Exercise prompt>
Would you repeat word for word the lines of the listing that follows, from the one with "The width and" up to and including the one with "the yellow Google", and leave out the images?

Material provided>
»»

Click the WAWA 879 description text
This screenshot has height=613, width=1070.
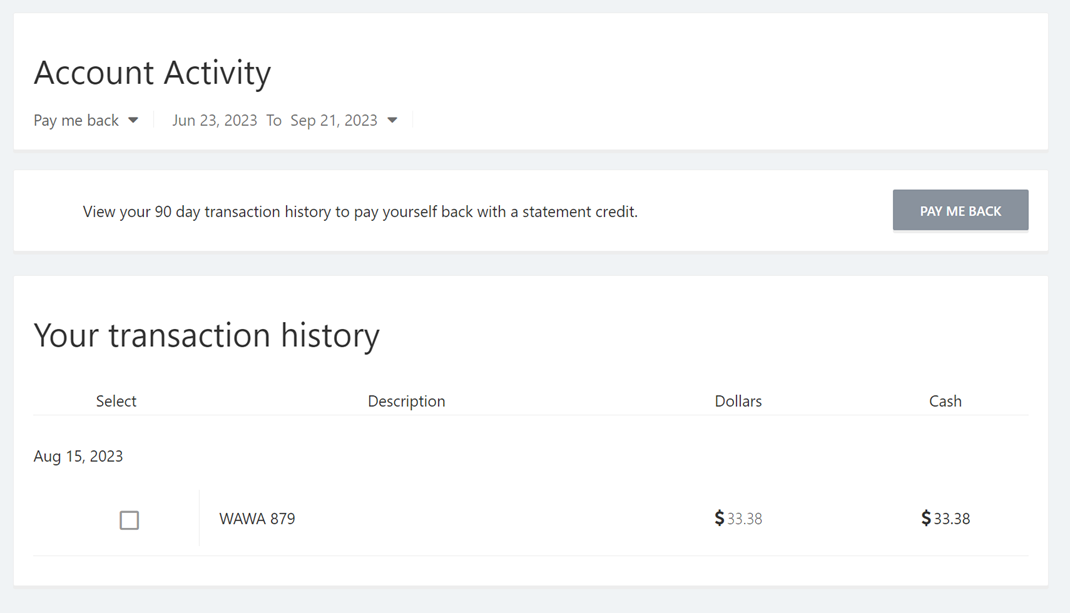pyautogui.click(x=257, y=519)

««
»»

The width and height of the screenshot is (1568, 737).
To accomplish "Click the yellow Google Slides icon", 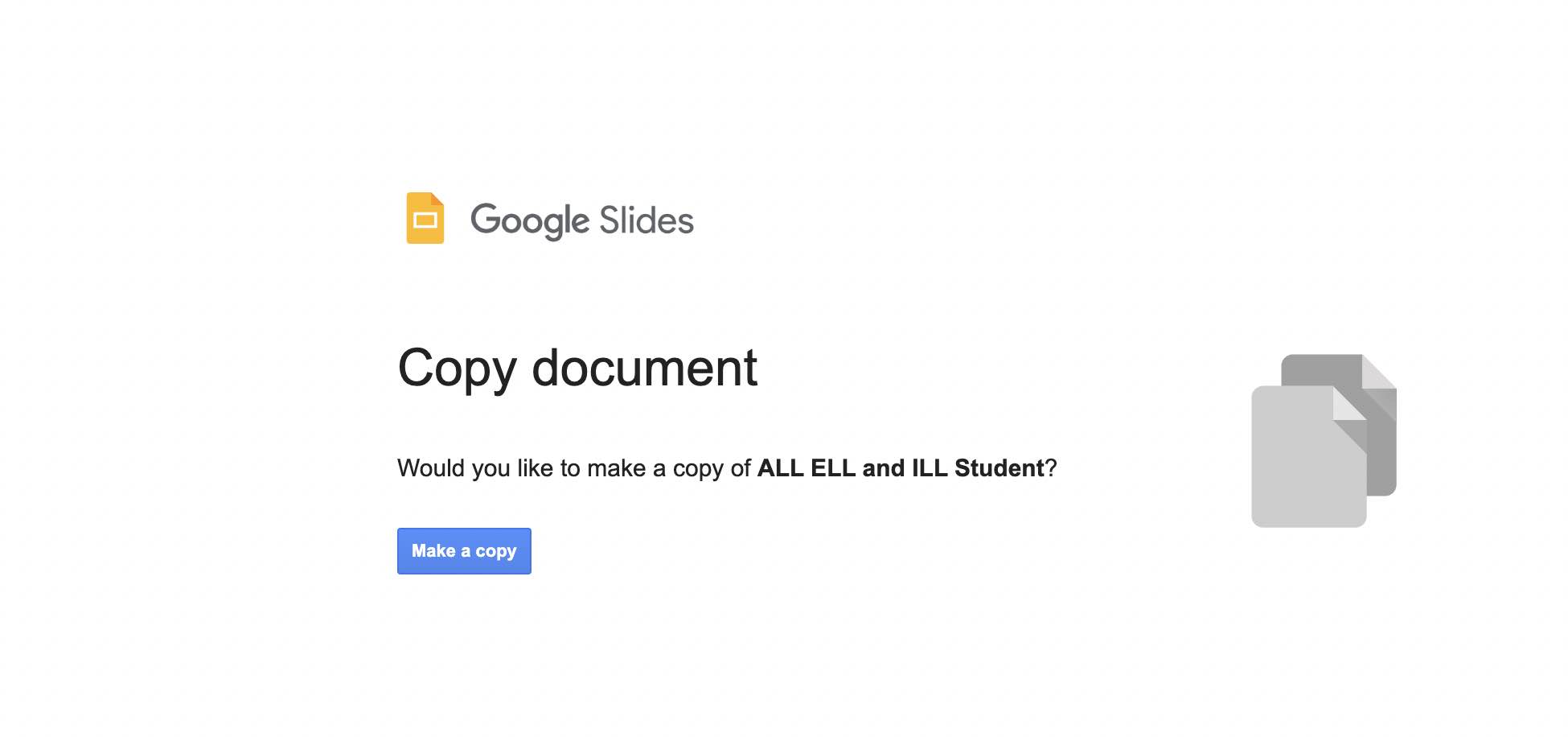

««

Your solution>
The width and height of the screenshot is (1568, 737).
To accomplish "Click the yellow Google Slides icon", 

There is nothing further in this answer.